Quando la fotografia, come la pittura o la scultura, subisce le tentazioni della materia, del movimento, del puro gesto desunti dalla realtà ma che a questa non riconducono, ci avviciniamo ad un confine, un altro regno tra ciò che conosciamo e ciò che immaginiamo.
Rimane tuttavia una continuità elementare, fra reale e quello che crediamo di vedere: che essa
rappresenti una figura umana o che invece sia un frammento di  roccia appena indefinito,un riflesso
colorato o una massa fangosa che dall’acqua prende le irridescenti forme dell’occhio, l’equazione
formale non cambia:in tutto ciò scorgiamo realmente il  tangibile.
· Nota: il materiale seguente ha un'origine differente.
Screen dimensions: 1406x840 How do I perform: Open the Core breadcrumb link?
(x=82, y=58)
Riconosciamo in quelle figure antropomorfe occhi, volti esseri umani ed animali in un tormento
espressivo riconducibile alla pittura espressionistica tedesca.
Più che alla iconografia fotografica il lavoro di Riccardo Cocchi, riconduce all’immaginario delle
figure scheletriche di Egon Schiele, dove il corpo viene svuotato, scavato e dove solo l’anima, simbolicamente, vuole essere rappresentata, o alle maschere di James Ensor, dove l’alienazione della folla, la massa, trasforma i volti dal fondo del proprio io socialmente represso e lancia il  proprio messaggio di crisi della libertà.
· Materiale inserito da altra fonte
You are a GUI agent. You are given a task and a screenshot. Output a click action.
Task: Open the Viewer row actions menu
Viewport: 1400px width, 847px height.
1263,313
Altresì, il colore irreale delle figure di Cocchi riconduce alla scelta simbolica del  Il cavaliere
azzurro di Vasilij Kandinsky, dove la potenza cromatica assume uno spefico significato tra forza e vigore, dove colori e luci sono considerati solo come segni e l’arte pittorica è concepita come una forma di comunicazione che non ha più necessariamente bisogno di rappresentare natura, oggetti o figure umane.
Questo è un lavoro di crisi che trova la sua catarsi, cioè la sua liberazione totale, nella forma.
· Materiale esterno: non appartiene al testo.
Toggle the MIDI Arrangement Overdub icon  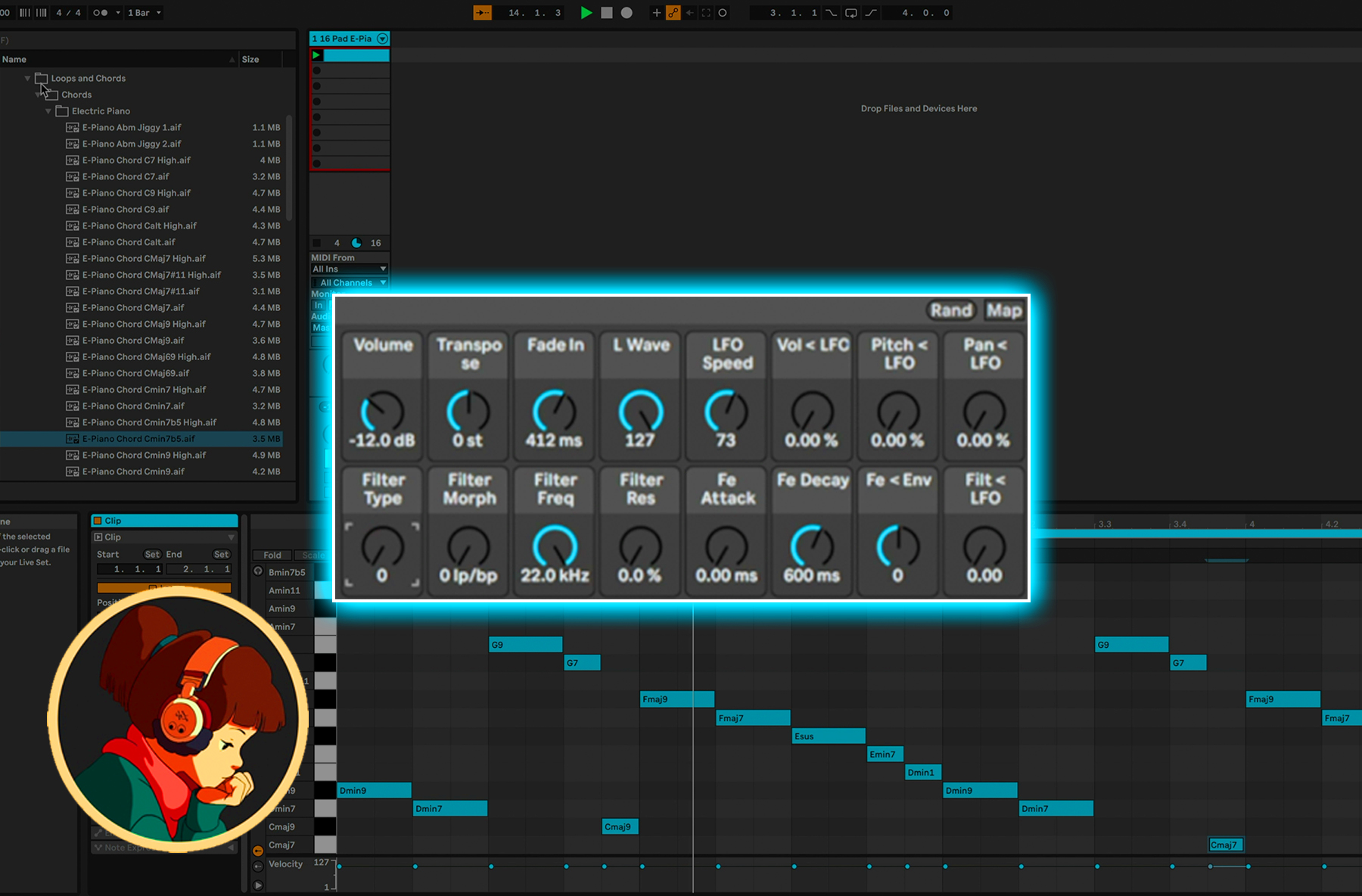[673, 13]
Cocchi compie una serie di rinunce che gli permettono di perdere l’anima figurativa,
Nell’eccezione classica del termine, ricercando nell’antropomorfico un “nuovo reale”, quel reale dove le vecchie tradizioni contadine ritrovano nell’acqua quelle figure che simboleggiavano le loro
angosce e le loro paure. Immagini di figure sommerse nell’acqua, o che attraversano l’acqua,
rincorrono continuamente.
Questo elemento, combinato al contrasto ed al forte colore, diventa carico di profondi significati
che rimandano ad atti rituali in cui il corpo funge da mediatore tra il linguaggio del mito ed il
mondo ordinario.
Il mito ed il rituale trovano il fondamento nel corpo, pertanto le figure a cui ciò da luogo sono
complesse immagini che apparentemente si estraniano dal visibile per restituirne il fantasma
“l’ anima”: quello che di silenzioso, ma certamente vivo ci appare dall’esperienza quotidiana.
Nascono, queste figure, dall’osservazione, dalle piccole cose dell’universo quotidiano ed in particolare  dai segni della natura e dalla tracce della presenza umana nell’universo naturale e artificiale, da alberi e fili d’erba, da foglie e piccoli animali, nuvole e cieli, da cui isola i particolari che riaffiorano ingigantiti nella perdita di ogni riconoscibilità come veri e propri luoghi  mentali, un’opera fatta di opere.